▶ SOURCE
Retirement Investment Strategies That 20 Somethings Need Now

I seem to write about retirement a lot these days and frankly I’d say it’s because I am one of them…the retired, that is. From my perspective, it’s pretty easy to see a path leading way back to my youth that is a good one to get safely here. But the problem seems to be always the same, most 20 somethings—and for that matter 30, 40, and even 50 somethings—just never do the work to get where they want and need to be: ready for retirement. That’s why we need to talk about investing for 20 somethings, even if retirement feels like it’s eons away.

There's no better time to start planning for retirement than the beginning of your career. Here are some tips for investing for 20 somethings.

I say it all the time and it is so true: start saving for your retirement as soon as you latch on to your very first job! That means that you should start saving early. Make regular contributions to your employer-sponsored 401(k) plan, and even get their big generous company match.

▶ REQUIREMENT 1
Please copy the passage of the retirement article from "I seem to write" to "for 20 somethings.".
▶ REQUIREMENT 2
In the retirement article, what kind of plan does the author say to make regular contributions to?

▶ SUPPLIED MATERIAL
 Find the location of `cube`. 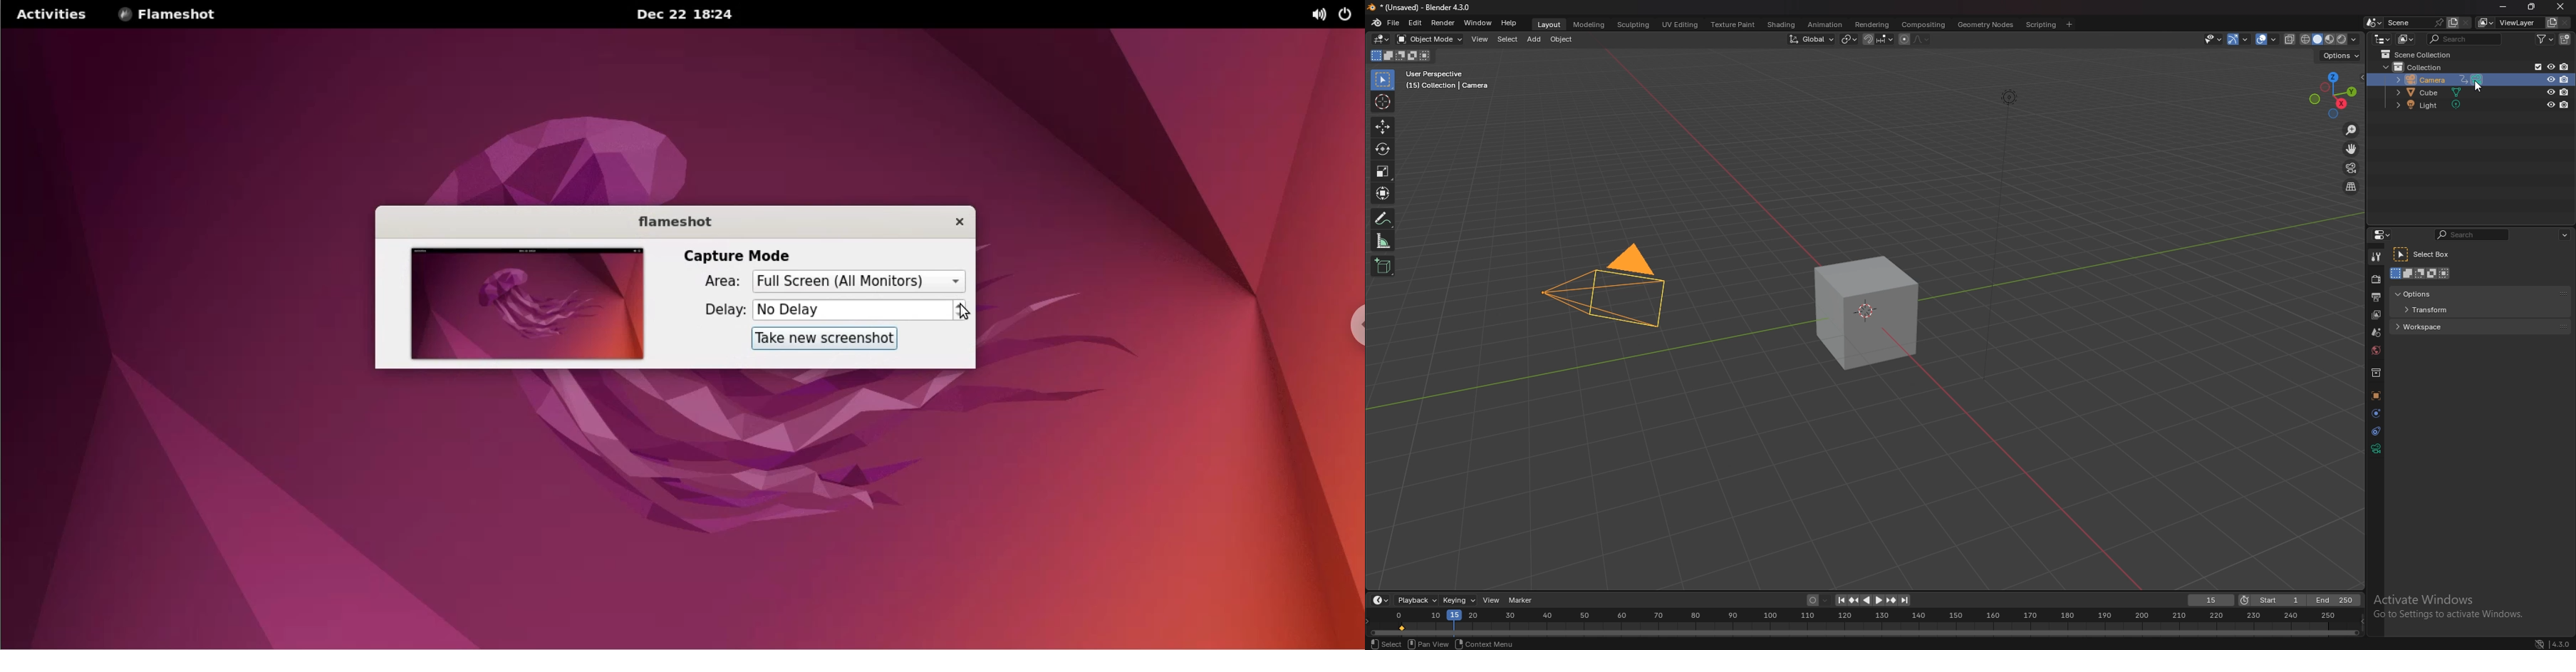

cube is located at coordinates (1865, 313).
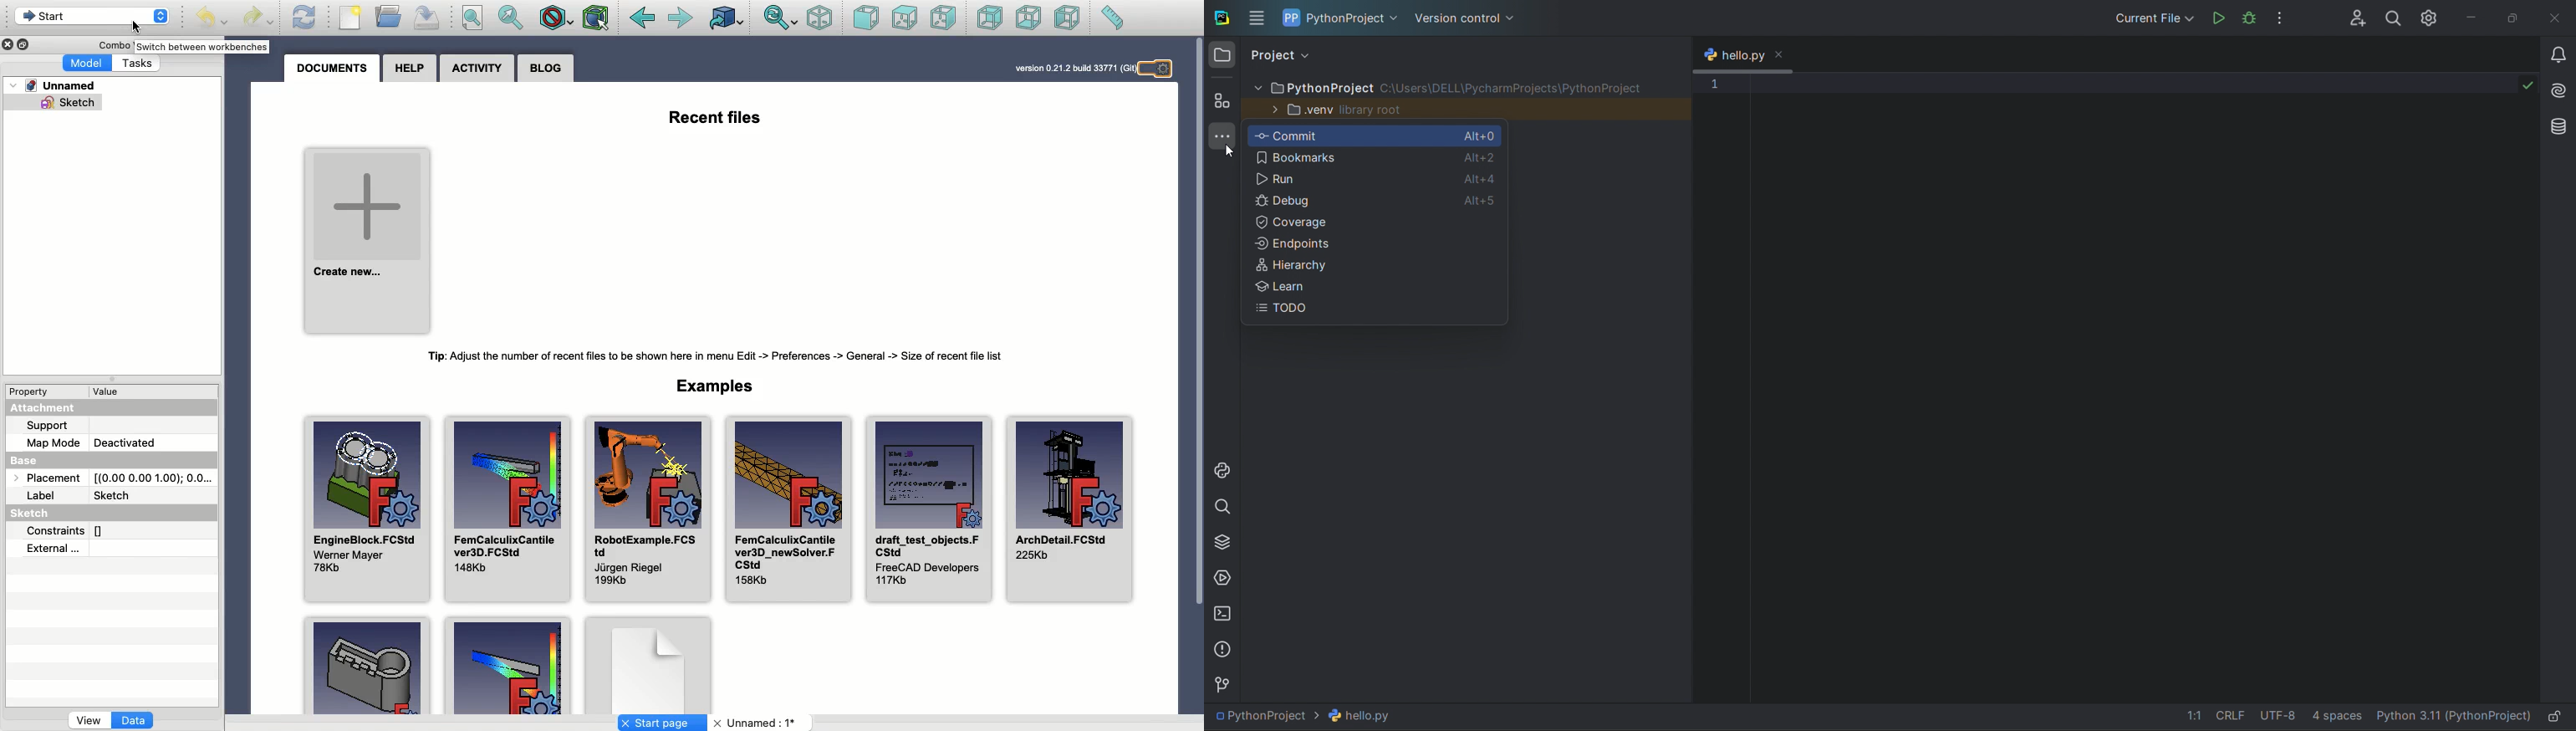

▶ WORKED SOLUTION 1
I seem to write about retirement a lot these days and frankly I’d say it’s because I am one of them…the retired, that is. From my perspective, it’s pretty easy to see a path leading way back to my youth that is a good one to get safely here. But the problem seems to be always the same, most 20 somethings—and for that matter 30, 40, and even 50 somethings—just never do the work to get where they want and need to be: ready for retirement. That’s why we need to talk about investing for 20 somethings, even if retirement feels like it’s eons away.

There's no better time to start planning for retirement than the beginning of your career. Here are some tips for investing for 20 somethings.

▶ WORKED SOLUTION 2
An employer-sponsored 401(k) plan.